--- BEGIN Selected extract ---

Wind is the new kid on the block, with a lot less weight to throw around than the well-funded and well-entrenched extraction industries. It makes wind a more attractive bureaucratic target -- fewer lawyers in the room, you know?
The question of how many birds are killed directly by oil (as in, coated by oil) or by the blades of wind generators is a total distraction. The only issue - and the one I think most environmentalists are focusing on - is the suffocation of many birds' habitats, which includes their food supply. The only reason groups like Think Progress are showcasing birds coated in oil is because this is an image people can relate to.
Wind farms will never cause bird species to go extinct. On the other hand, coating the wetlands and bays in oil will. If there are no wetlands or bays, there are no fish and insects, which means there are no birds. The difference between introducing a chemical into the wild vs. introducing a structure couldn't be clearer.
First, your reader who writes that "Think Progress is meticulously tracking the deaths of a few hundred birds" is greatly misinformed. They are tracking the few hundred birds FOUND. There are vast reaches of marsh and sea where birds will die and never be found. They will die from coating, and even more will die from ingesting the oil. Comparing "a few hundred birds" to the windmill strikes is absurd.

--- END Selected extract ---

## [The tasks]
1 > According to the comments on wind farms, oil and birds, what will wind farms never cause?
2 > Pick up the reader comments on wind farms, oil spills and bird deaths where they stop, and carry them forward for another paragraph or two.

--- BEGIN Extracted material ---

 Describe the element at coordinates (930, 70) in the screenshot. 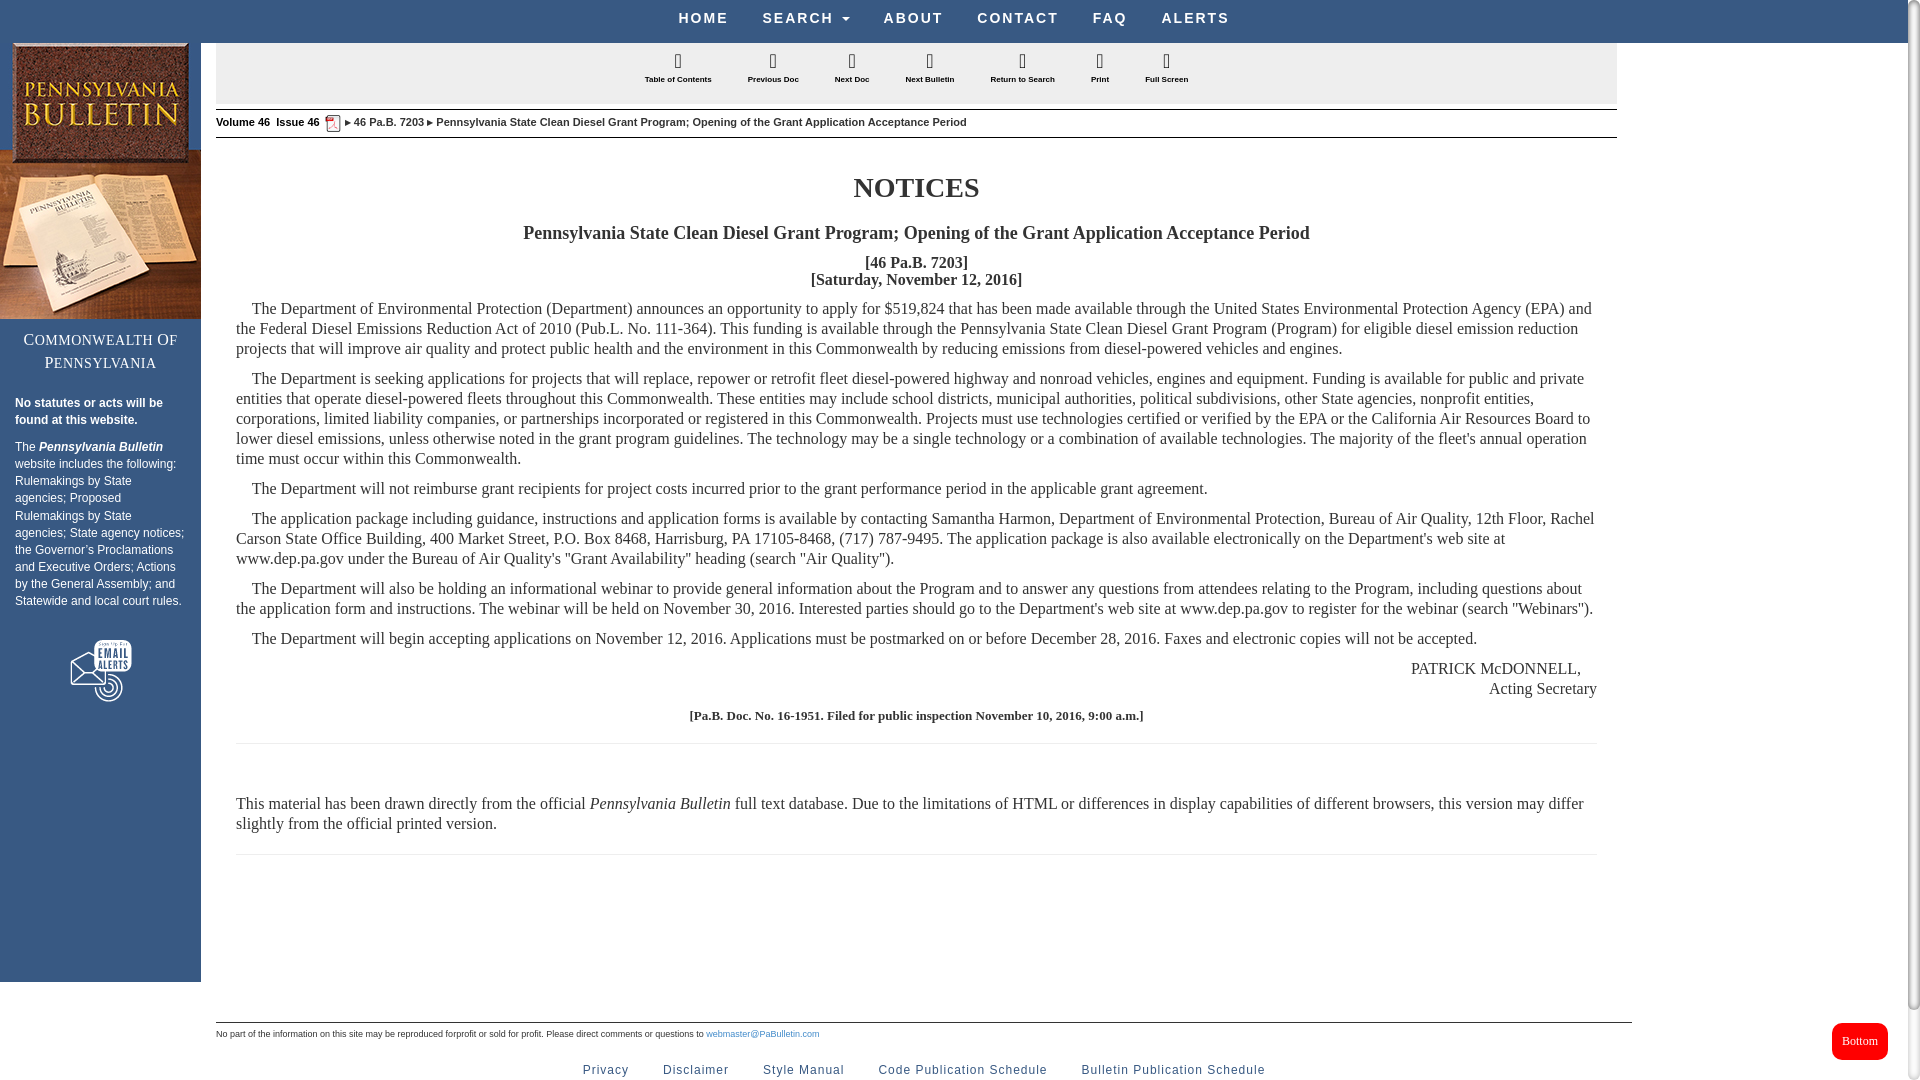

I see `Next Bulletin` at that location.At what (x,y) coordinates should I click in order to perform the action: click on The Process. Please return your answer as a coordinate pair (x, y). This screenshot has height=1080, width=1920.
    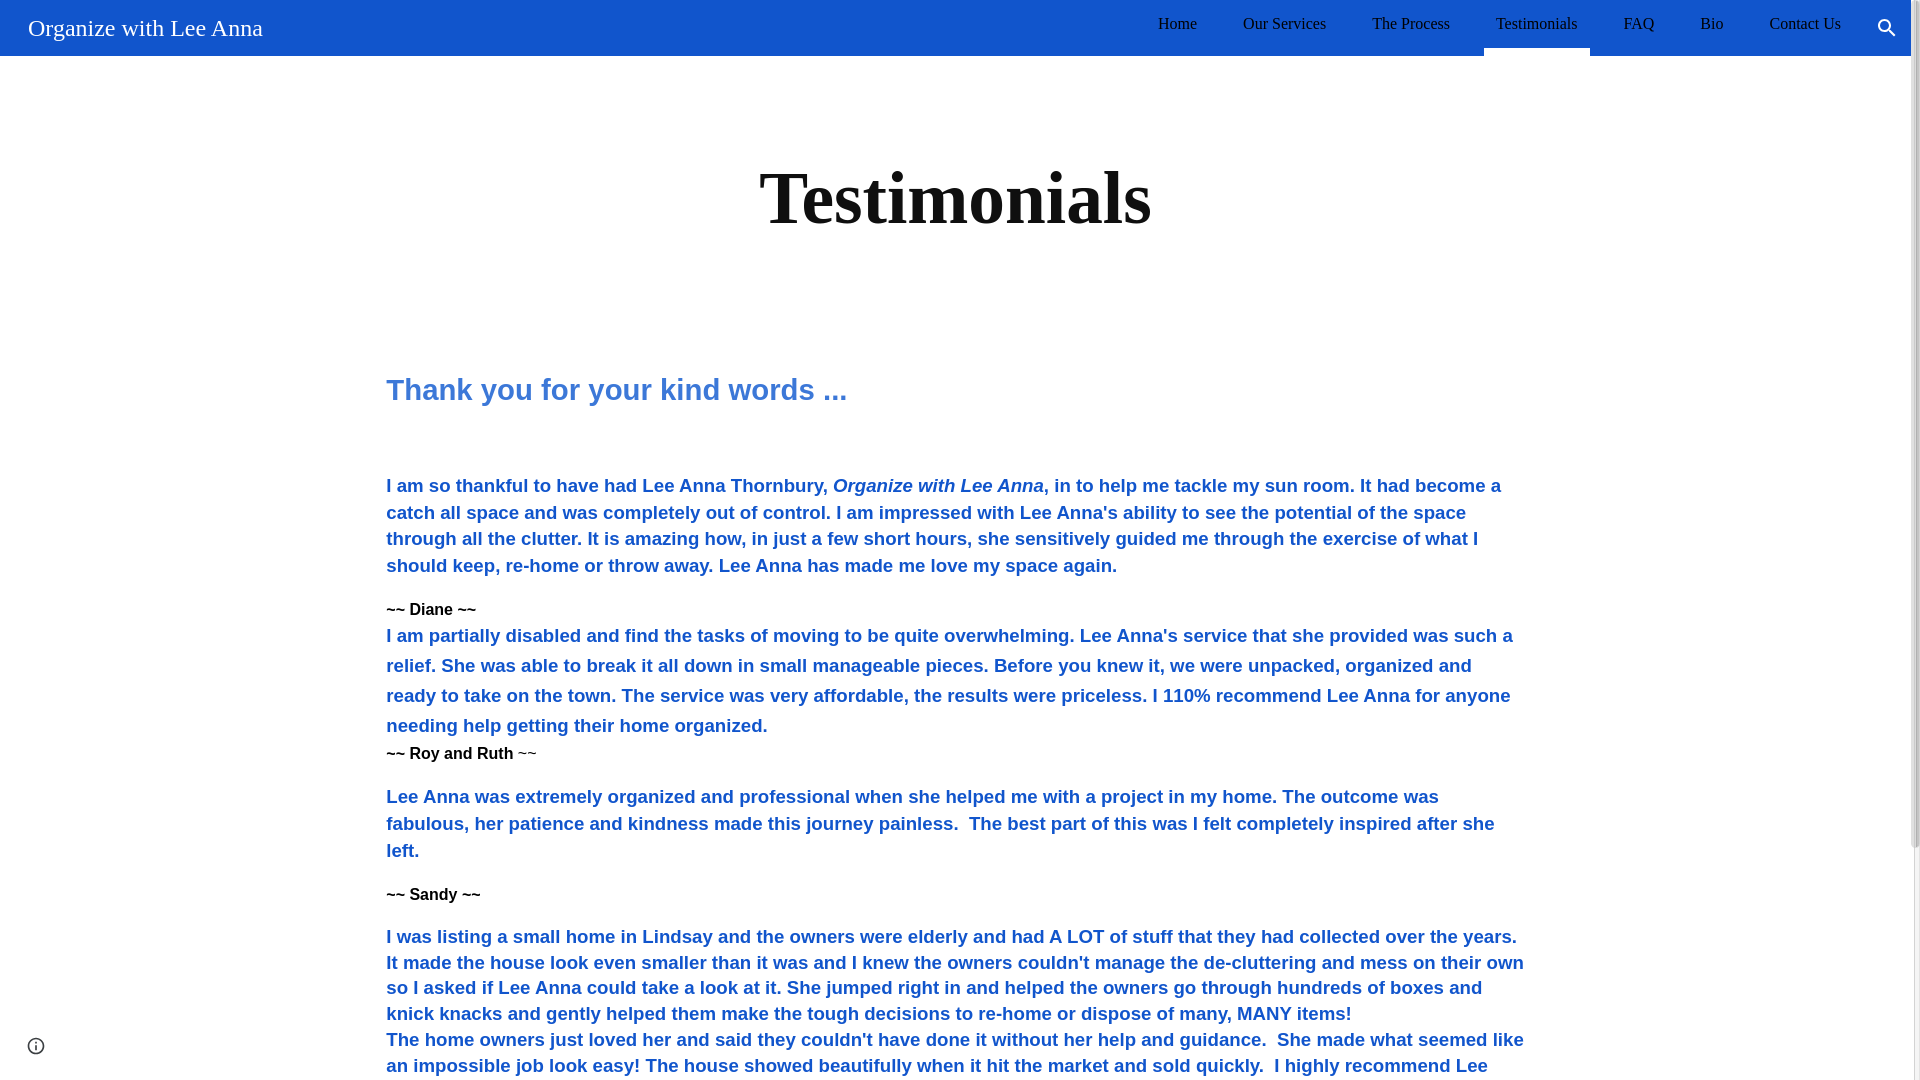
    Looking at the image, I should click on (1410, 23).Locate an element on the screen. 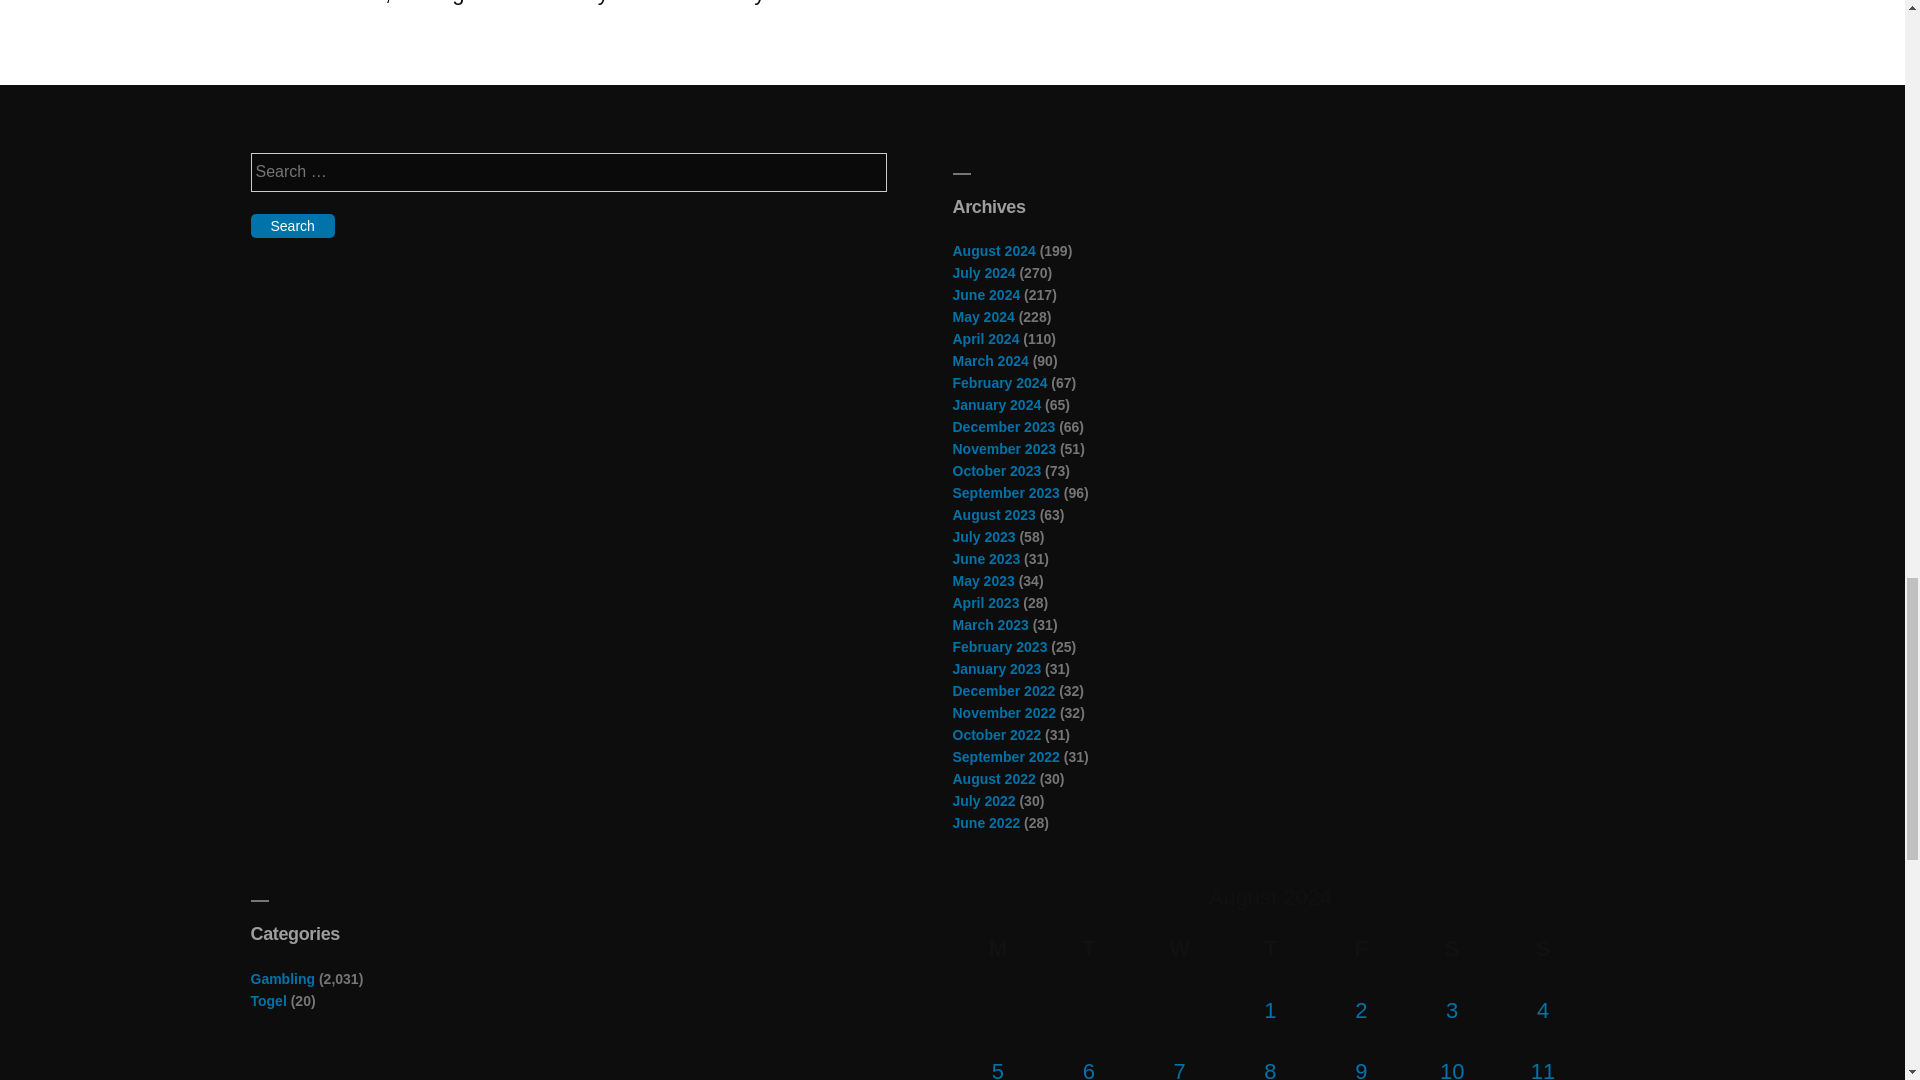 Image resolution: width=1920 pixels, height=1080 pixels. Search is located at coordinates (292, 226).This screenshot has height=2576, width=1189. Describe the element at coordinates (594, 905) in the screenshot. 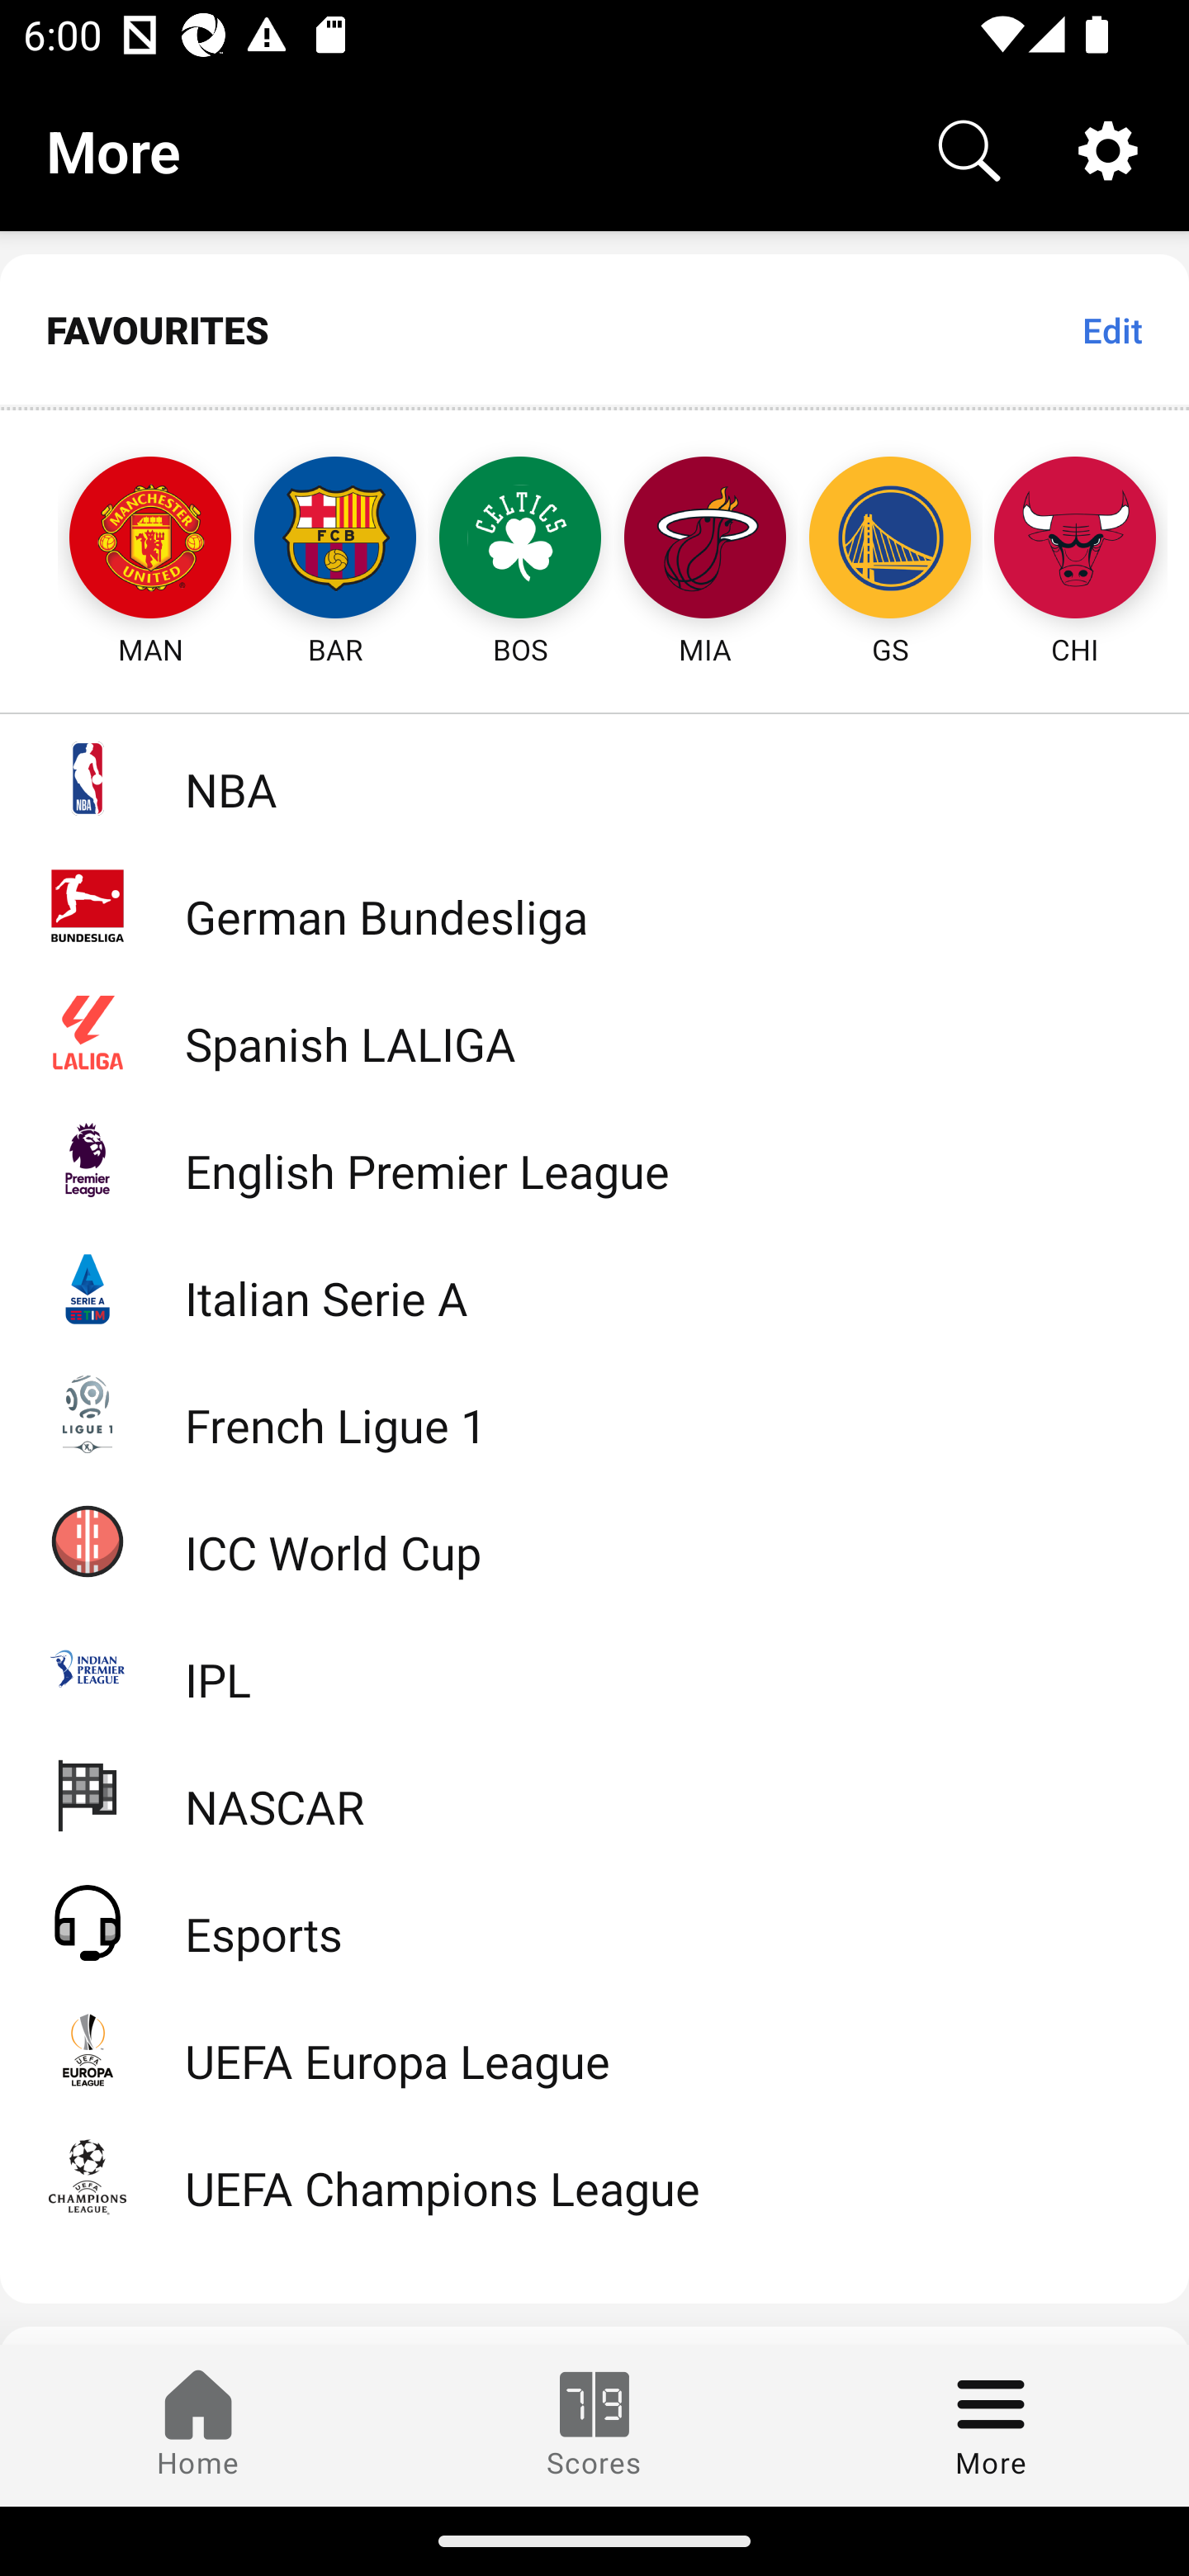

--- END Extracted material ---

## [Expected outputs]
1 > Wind farms will never cause bird species to go extinct.

2 >
Second, while some level of bird strikes have been measured, it appears that the greater danger may be to migratory bats. There are a number of articles out there, and I have personally spoken to several bat researchers who said that this is a big worry. A WaPo article discusses this, and a Nat Geo article talks about the actual cause of death which, oddly enough, isn't even actual strikes with the blades. Rather, the bats are killed by pressure changes caused by the blades: "A surprising 90 percent showed signs of internal hemorrhagingevidence of a drop in air pressure near the blades that causes fatal damage to the bats' lungs with a condition called barotrauma." To make matters worse, it seems that the bats might actually be attracted to the windmills.